Could you just walk me through whom Severino Twinobusingye is?
I am a lawyer, a philosopher and an Advocate of the High Court of the Uganda. I come from Kinkizi West constituency, Nyamirama Sub-county. Before I came into legal practice, I worked as a Nutrition and Early Child Development projects manager for Rukungiri and Kanungu district.

I worked with the Electoral Commission as election management officer for eight and a-half years and left civil service employment in 2011. From January 1, 2012, I began legal practice by setting up my own chambers. Besides, I have been a politician; was the district youth councillor for Nyamirama Sub-county and I have been an NRM mobiliser since 1992.

After the 1996 elections, President Museveni offered me a State House scholarship. For the last 20 years, I have worked very closely with Prime Minister Amama Mbabazi, and he paid my tuition at high school through the Amama Mbabazi Foundation.
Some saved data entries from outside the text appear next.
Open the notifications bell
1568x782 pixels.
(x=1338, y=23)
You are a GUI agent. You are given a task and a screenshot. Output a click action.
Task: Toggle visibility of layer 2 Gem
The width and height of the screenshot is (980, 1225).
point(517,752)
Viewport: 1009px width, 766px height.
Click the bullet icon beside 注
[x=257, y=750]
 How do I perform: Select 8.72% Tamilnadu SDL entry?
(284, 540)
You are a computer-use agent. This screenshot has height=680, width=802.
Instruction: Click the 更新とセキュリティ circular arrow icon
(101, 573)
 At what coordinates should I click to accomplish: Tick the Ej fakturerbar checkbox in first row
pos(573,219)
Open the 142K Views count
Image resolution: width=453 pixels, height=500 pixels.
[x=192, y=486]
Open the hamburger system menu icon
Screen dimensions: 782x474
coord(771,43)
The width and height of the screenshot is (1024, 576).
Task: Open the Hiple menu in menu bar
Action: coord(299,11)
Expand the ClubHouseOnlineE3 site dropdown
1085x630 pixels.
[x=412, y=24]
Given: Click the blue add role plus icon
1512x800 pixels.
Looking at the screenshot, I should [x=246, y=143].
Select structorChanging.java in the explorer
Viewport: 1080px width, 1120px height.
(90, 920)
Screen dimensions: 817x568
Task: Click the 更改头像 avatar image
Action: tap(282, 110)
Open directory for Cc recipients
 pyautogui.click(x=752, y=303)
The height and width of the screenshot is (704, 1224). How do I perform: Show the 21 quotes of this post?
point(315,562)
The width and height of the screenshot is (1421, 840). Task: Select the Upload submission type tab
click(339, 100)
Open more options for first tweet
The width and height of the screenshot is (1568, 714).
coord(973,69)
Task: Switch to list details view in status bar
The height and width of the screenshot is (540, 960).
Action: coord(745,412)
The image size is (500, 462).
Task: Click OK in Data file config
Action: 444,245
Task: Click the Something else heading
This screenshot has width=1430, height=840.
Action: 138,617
What really motivated you to file Constitutional Petition 47 of 2011 challenging a parliamentary resolution requiring Mbabazi and two other ministers to step aside over allegations of receiving bribes from foreign oil companies?
This was connected to my background of political involvement with Mr Mbabazi. I have always voted and mobilised for him and President Museveni. So, what motivated me was that I saw Mbabazi and the President being ferociously attacked by Parliament, and my immediate instinct as a lawyer was: How could this happen?

I thought that I had a responsibility to contribute to our jurisprudence. And the moment Mbabazi and Gen. Museveni are attacked, at that point I cease to be a spectator; I become an active participant to defend them because they are my leaders to whom I owe my allegiance. When they are attacked and threatened with evictions from their respective positions, I also me feel that my voting rights have been rigged and, therefore, I must move to defend them.

The infamous October 2011 parliamentary recall for oil debate was a mob justice at its worst, violating cardinal principles of civil discourse and civility. It required somebody very courageous to go to court and stop this miscarriage of justice and impunity of some members of the 9th Parliament.

MPs Gerald Karuhanga and Theodore Ssekikubo, who forged the documents [presented] in Parliament for that infamous debate, must face criminal prosecution.

And by now they should have internalised what the Constitutional Court judges noted in their ruling; that parliamentary immunity is not absolute. So, if you are on the floor of the House debating and in the process you commit a crime, you cannot say you committed that crime under a privilege and, therefore, police cannot arrest you. I have given them a notice!

Are you going to sue them?
Yes, I am going to prosecute them privately.

For what offence?
For forgery, uttering false documents and theft.

Did either Mbabazi or the President prod you to file the constitutional petition in clothe to the then embattled ministers?

Neither of them approached me. Mbabazi and the President knew about the petition through the press. In fact, when I filed this constitutional petition, I went to Mbabazi because I wanted him to sign an affidavit for me and he told me he could not.

He told me in very plain language that, Severino, this is politics, leave it and I am not ready to give you my affidavit. I left him. My motive to go to court was also to set a legal precedent and ensure constitutionalism and the rule of law is respected.

As I pointed out earlier, when the Movement is threatened, I don’t have to wait for orders, I will act because I think I understand the Movement philosophy. The documents MP Karuhanga tendered in Parliament had allegations against the person of President Museveni: that he personally received bribes. So my understanding as a lawyer, was if you set a precedent of chasing Mbabazi, Foreign Minister Sam Kutesa and (then Energy Minister) Hilary Onek from office, the next one was going to be the Head of State. I understood that Uganda was not prepared for the cost of overthrowing a government in a manner that was not envisaged under the Constitution. I wouldn’t have accepted it.